On the day of the event, the effort paid off. The military intelligence came to the morning program, watching children running around with a cute mole projected onto the screen, looking like they didn't want to waste any more time with this, and left. And after they left, a stream of prominent political activists started to arrive. It included Min Ko Naing, who just came out of the prison where he had spent 15 years in a solitary confinement. They came mostly to convey their message to Havel through the ambassador to thank his support for the democratic path of Burma and to discuss how the Czechs could support further. We had hence to create a small spot at the venue for the secret political talk.
It was an unusual site. On the screen was cute puppets and characters playing around and behind the screen was a serious talk that later contributed to the political change in Burma.
But the Czech animations are not simply a child affair; they are not merely cute and beautiful, they are not even only the product of fantasy and imagination. Far from it. Most of the masters have worked under the harsh totalitarian regime, whether it was Nazi or the communist. Their movement and travel were severely restricted. Many of them were not permitted to show their works in public. Some had to emigrate and work abroad. The imaginative character of the Czech animation can be the result of the restriction imposed upon the authors. Strong political commentary and satire can be found in many of the films. Many of the characters of the Czech animation are not a simple optimist, they are deeply skeptical observers of the world. Beneath the beautiful and lyrical image lies the reflection of artists who have suffered and witnessed the brutality of the totalitarian regimes. “The Hand”(1968), the last work of the puppet master Jiří Trnka, is the saddest portrait of an artist who is forced by a regime to create a monument for them. His “The Emperor's Nightingale”(1949) is about the emperor who feels so mighty he can get anything he wants. Jan Švankmajer's “The Pendulum, the Pit and Hope” (1983) is a nightmarish picture of being tortured and killed. Some of the image may be so beautiful that you wish the world would be like that, but the Czech animation is also a poignant reminder that the world is not. Ironically speaking, these masterpieces had not been produced if the totalitarianism had not existed. In another word, they were one of the most beautiful things that had come out of the totalitarianism.
One of the Burmese political activists who came to meet the Czech ambassador stopped in front of the screen with his eyes glued to it. “What is it?” he asked. “I've never seen anything like that.” He stayed until the end.
Recently I met some people who had been at the event of that day.
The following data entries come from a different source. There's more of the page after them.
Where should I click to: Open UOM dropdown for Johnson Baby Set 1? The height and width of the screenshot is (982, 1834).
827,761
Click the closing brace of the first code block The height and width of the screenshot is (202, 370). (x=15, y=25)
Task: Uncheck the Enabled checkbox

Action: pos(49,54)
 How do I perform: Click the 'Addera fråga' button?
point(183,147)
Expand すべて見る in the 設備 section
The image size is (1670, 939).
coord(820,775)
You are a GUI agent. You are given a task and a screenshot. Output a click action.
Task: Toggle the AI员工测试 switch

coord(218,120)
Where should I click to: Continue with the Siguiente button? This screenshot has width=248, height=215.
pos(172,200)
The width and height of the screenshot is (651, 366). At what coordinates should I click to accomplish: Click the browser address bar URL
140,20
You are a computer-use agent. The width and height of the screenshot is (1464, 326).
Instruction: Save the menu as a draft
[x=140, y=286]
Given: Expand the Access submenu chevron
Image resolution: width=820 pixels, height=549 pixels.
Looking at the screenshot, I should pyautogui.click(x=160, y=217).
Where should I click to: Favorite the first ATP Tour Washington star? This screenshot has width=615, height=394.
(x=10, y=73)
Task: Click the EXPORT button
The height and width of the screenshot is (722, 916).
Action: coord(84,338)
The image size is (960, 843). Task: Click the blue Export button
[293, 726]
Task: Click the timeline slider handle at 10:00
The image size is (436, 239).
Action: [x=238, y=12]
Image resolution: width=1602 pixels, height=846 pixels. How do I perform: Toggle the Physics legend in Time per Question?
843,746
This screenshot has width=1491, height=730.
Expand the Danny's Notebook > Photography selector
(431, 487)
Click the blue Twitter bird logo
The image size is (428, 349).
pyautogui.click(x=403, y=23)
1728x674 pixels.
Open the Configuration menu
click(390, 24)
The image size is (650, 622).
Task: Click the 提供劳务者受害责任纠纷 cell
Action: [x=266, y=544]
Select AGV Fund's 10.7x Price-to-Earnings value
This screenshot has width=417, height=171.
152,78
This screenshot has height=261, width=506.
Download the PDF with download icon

Thankfully nowadays in Myanmar we can laugh about the tensed moments like that in the past. I told them that I was going to organize the same Czech animation festival in Thailand soon. They laughed out loud. “Sure you do it because now Thailand is the military regime.”
Perhaps so, perhaps it is a déjà vu of more than a decade ago. But one thing is different. There is no Vaclav Havel. There is no politician in this world who sacrifices his own honor to try to save the democracy in other country that he has never even visited. There is no politician who speaks up for somebody or some country for no political or financial gain. Not anymore. And the totalitarian regimes that still exist today are benefiting from the void. One of the only few things that are left us to do thus is to learn from cultural productions.